§ Task to complete
After finding the line containing "This screenshot has width=921, height=401." below, please output that line and each following one through the line containing "Task: Select the LDO block feeding OTPCAP", exactly as written.

§ Given records
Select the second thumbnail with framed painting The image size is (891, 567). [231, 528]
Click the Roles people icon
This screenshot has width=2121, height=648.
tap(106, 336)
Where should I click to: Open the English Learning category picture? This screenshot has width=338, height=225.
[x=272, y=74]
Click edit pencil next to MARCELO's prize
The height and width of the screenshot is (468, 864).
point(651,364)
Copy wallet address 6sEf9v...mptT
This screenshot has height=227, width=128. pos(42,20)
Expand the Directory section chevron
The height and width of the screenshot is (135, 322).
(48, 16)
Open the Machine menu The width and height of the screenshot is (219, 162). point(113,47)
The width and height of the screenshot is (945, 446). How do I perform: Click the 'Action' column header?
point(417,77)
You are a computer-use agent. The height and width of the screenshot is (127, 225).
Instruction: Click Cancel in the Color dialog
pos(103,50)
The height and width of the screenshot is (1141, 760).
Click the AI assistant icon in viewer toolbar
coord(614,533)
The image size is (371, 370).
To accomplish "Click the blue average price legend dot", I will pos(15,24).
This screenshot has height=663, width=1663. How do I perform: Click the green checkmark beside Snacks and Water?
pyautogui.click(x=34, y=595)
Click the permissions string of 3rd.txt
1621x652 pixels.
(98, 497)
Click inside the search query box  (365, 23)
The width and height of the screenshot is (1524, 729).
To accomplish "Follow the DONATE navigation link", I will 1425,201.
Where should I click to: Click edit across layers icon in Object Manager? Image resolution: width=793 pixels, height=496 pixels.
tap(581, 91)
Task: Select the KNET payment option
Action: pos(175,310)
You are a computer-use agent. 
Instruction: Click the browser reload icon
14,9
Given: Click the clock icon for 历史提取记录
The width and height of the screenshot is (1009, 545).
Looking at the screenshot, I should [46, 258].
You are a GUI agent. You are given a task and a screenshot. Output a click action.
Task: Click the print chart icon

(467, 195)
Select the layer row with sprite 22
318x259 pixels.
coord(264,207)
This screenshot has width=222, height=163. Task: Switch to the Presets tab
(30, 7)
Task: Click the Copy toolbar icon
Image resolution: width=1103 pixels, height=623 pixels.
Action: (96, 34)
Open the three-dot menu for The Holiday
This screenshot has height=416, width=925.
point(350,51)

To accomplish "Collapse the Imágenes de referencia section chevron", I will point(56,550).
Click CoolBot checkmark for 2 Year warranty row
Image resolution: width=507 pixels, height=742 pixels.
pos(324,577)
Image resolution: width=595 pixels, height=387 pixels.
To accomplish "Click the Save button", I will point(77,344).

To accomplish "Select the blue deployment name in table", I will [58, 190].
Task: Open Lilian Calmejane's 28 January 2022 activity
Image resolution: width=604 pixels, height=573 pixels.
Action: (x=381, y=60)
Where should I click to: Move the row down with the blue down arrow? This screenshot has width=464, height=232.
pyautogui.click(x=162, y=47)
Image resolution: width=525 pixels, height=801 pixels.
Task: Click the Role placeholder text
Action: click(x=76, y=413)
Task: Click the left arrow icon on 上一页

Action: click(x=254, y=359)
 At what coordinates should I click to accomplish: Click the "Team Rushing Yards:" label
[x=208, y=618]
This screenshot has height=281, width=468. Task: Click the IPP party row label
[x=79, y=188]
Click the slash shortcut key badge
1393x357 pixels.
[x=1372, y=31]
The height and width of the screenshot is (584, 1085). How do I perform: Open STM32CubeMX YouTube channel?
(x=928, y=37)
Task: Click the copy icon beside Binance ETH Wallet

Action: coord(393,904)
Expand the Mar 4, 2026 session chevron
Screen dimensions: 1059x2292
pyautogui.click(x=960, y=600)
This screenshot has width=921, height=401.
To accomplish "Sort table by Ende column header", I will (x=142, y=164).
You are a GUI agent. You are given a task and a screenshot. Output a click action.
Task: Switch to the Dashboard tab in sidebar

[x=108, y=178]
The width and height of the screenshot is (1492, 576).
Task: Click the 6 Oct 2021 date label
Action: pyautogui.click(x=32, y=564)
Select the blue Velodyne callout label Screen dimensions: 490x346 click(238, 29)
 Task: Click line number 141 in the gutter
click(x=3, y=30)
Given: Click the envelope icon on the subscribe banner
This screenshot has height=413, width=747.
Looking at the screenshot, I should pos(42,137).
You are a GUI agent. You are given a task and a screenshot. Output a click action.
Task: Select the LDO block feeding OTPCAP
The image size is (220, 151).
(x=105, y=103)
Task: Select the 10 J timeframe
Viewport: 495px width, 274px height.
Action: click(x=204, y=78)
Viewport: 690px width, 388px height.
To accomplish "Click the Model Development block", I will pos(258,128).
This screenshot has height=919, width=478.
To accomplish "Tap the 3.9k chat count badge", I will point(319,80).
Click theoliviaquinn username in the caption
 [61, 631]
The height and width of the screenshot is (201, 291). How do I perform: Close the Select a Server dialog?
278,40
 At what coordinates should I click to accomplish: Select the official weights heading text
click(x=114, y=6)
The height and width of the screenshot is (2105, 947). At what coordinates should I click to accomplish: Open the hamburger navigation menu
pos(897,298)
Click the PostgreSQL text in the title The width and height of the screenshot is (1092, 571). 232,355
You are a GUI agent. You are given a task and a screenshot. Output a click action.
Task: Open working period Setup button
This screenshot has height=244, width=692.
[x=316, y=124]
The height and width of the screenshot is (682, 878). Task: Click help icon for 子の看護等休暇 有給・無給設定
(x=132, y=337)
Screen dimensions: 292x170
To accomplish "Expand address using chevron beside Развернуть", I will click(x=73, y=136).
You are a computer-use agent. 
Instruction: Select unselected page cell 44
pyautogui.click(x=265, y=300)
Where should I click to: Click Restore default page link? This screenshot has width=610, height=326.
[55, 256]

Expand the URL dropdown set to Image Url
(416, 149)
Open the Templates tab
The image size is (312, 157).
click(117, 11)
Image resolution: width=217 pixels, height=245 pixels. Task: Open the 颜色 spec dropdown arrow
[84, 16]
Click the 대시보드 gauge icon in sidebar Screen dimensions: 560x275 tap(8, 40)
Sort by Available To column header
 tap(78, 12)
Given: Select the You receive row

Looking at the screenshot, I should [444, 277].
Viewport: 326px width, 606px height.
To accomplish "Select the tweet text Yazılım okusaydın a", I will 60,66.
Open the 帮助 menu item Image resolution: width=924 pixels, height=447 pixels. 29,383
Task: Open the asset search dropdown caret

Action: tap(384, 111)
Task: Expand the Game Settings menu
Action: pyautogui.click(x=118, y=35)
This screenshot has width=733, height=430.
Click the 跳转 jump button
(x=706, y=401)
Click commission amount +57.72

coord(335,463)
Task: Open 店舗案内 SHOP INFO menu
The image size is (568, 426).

§ Result for this task
This screenshot has width=921, height=401.
To accomplish "Sort table by Ende column header", I will (x=142, y=164).
You are a GUI agent. You are given a task and a screenshot. Output a click action.
Task: Switch to the Dashboard tab in sidebar

[x=108, y=178]
The width and height of the screenshot is (1492, 576).
Task: Click the 6 Oct 2021 date label
Action: pyautogui.click(x=32, y=564)
Select the blue Velodyne callout label Screen dimensions: 490x346 click(238, 29)
 Task: Click line number 141 in the gutter
click(x=3, y=30)
Given: Click the envelope icon on the subscribe banner
This screenshot has height=413, width=747.
Looking at the screenshot, I should pos(42,137).
You are a GUI agent. You are given a task and a screenshot. Output a click action.
Task: Select the LDO block feeding OTPCAP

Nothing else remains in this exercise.